__Input data__
____
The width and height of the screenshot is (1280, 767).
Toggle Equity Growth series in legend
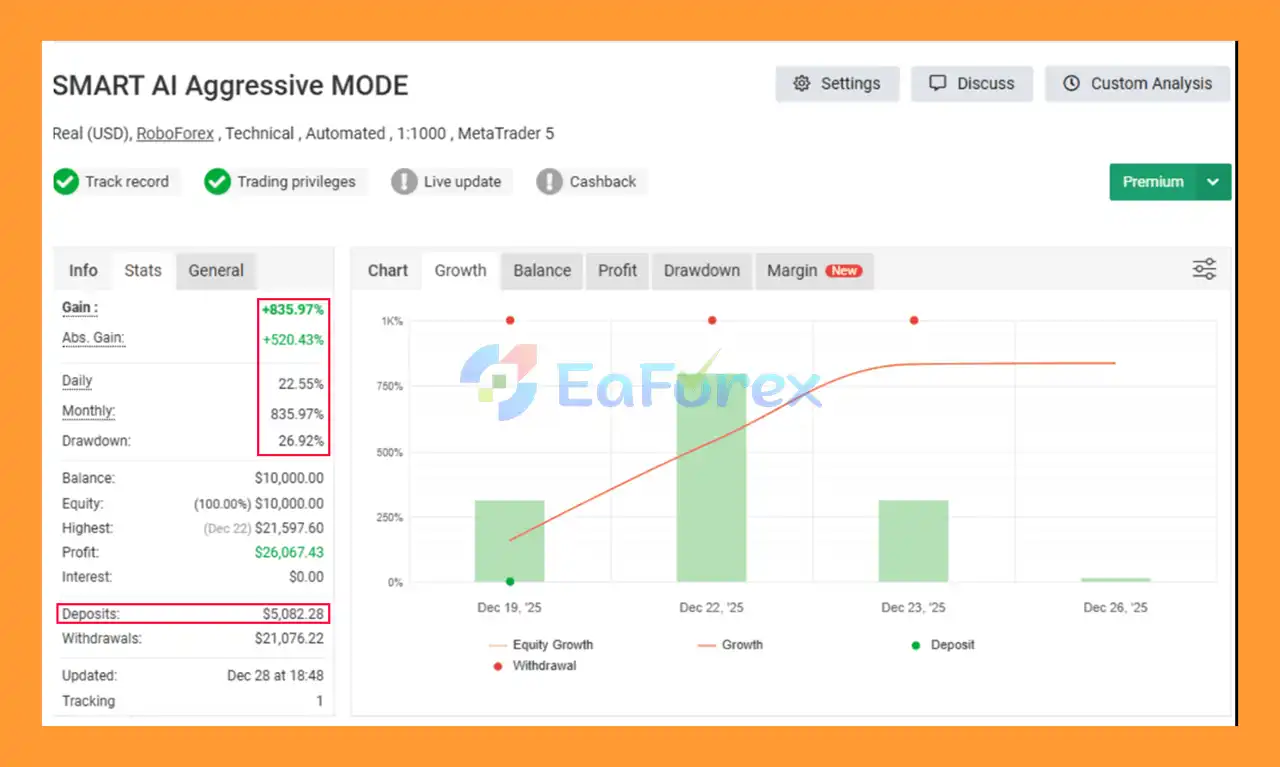[541, 645]
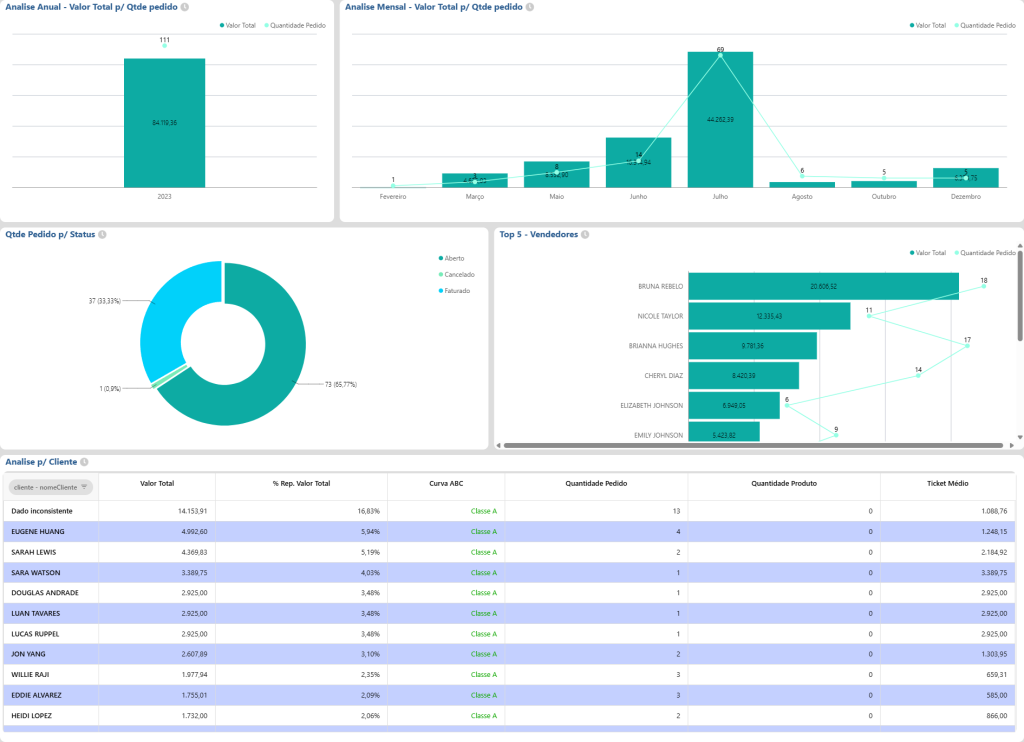The width and height of the screenshot is (1024, 742).
Task: Click info icon beside Analise p/ Cliente
Action: tap(85, 462)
____
__Problem to solve__
Could the data above be repeated exactly, with every picture dropped?

__Task output__
The width and height of the screenshot is (1280, 767).
Toggle Equity Growth series in legend
[541, 645]
The width and height of the screenshot is (1024, 742).
Task: Click info icon beside Analise p/ Cliente
Action: tap(85, 462)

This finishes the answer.